Rough turning involves turning in & outside of a bowl to uniform thickness and setting aside to air dry. I only use plastic bags when wood on the lathe & stopping for lunch or the day. Paper bag/box storage with or without shavings also temporary for me before taking rough out and set aside to air dry.

Wood loses moisture thru evaporation due to air circulation; when seal wood completely in wax or other sealer how does that wood dry?


----------



## TaliaferroVaia (Nov 19, 2015)

Doh! I did turn the inside. I'm sure it's nowhere near uniform but it's about an inch to an inch and a quarter thickness. I did coat the whole thing in wax, which I thought would make it just dry slower; it makes sense that it would completely seal in moisture. I guess I'll put it back up, turn the wax off, and put it in a box with shavings.

Thanks.


----------



## Knothead62 (Apr 17, 2010)

Try www.woodturner.org for some great help with wood turning.


----------



## TaliaferroVaia (Nov 19, 2015)

Thank you Knothead for the link. I will look into membership benefits and probably join.

I decided to take another piece of the chunk pictured in the beginning of this thread and see what I could do with it. Pictured below is the rough bowl I came up with, and I have some concerns and a couple questions:

First, I have been experimenting with O.B. Shine Juice and put some on this piece just to see what it would look like with some kind of finish on it. As Wildwood pointed out, coating it with wax would obviously not help it dry, and I'm wondering if the light coating of shellac would hinder, help, or not matter in the drying process. (it is currently boxed with shavings).

Secondly: looking at the pictures, you can see some inclusions which I think in some places go all the way through the piece. Any advice or warnings, or is this something that I'll have to assess sometime over the summer when I take it out.

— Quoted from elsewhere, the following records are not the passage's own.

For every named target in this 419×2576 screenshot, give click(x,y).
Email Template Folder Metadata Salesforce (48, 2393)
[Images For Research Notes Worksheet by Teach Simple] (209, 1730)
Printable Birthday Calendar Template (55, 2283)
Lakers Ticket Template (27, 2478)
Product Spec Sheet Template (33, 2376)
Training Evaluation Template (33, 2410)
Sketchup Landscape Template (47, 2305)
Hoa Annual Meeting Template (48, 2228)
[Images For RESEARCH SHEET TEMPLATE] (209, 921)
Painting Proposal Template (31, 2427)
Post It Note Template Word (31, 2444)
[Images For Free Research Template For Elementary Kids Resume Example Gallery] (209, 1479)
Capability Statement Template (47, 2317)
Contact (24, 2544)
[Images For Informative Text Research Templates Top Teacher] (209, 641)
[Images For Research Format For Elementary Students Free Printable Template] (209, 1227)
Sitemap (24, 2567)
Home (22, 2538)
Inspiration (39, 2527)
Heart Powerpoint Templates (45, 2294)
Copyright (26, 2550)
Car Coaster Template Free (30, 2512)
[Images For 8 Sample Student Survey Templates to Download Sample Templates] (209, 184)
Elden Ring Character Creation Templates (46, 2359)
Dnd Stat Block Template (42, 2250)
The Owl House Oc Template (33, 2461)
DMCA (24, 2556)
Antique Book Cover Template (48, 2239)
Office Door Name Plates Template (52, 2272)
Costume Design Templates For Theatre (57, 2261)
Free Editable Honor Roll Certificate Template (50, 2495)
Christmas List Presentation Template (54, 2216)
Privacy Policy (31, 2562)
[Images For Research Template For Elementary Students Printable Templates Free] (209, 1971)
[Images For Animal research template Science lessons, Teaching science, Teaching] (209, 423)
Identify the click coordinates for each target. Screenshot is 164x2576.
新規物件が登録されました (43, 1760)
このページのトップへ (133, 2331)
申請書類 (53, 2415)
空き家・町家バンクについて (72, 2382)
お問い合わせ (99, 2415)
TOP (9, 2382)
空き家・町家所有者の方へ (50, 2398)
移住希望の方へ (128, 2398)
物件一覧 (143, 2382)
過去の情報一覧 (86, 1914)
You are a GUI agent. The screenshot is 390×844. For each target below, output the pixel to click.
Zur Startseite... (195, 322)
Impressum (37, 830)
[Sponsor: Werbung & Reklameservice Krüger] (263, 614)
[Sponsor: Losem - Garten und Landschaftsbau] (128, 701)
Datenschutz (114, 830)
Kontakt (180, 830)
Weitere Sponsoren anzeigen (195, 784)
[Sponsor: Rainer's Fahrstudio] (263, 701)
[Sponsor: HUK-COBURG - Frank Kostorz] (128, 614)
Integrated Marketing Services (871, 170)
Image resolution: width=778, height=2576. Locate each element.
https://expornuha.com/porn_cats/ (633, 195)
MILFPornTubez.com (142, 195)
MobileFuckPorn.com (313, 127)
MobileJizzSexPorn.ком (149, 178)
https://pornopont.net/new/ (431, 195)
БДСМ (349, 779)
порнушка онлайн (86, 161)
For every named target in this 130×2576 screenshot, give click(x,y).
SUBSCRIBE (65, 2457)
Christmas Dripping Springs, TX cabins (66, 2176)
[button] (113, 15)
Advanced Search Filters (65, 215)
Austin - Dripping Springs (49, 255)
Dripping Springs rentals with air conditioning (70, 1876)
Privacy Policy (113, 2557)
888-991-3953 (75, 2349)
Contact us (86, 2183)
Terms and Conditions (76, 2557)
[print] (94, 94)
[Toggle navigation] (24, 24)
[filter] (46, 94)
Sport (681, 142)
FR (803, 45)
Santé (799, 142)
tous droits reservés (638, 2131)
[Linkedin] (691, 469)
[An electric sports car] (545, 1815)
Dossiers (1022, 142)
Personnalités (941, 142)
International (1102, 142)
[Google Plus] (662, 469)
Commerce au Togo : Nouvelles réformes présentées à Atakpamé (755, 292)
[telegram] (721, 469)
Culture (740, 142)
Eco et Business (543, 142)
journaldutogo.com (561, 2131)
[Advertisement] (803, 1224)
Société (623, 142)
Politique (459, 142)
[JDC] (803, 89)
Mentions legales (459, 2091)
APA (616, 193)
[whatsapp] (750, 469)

Finally, I have read that within a period of boxing the wet rough bowls that the chips should be stirred and mixed up. Any advice on how soon and how frequently I should do this would be really helpful.

Thanks for checking in!
Without further ado…


----------



## blue77 (Nov 30, 2015)

Looking good! I am pretty new to the whole bowl drying proses myself. I had to get rid of the wood shavings because it held in too much water and some of my bowls started too mold. Now I just stack the bowls one on top the other in a card bored box. But I'm in the heart of Canada so maybe with your climate you'll need them. Everyone I have talked to and everything I have read tells me something different about drying bowl. Some use shavings/ paper bag/ plastic bag/ cardboard box/ light cote of wax/shellac/ end grain sealer/ creative stacking/ nothing at all. My guess is it all depends on the humidity and tempter of where you're storing them. If it cracks try something different, I hope all goes well! Not a very helpful comment but a truthful one


----------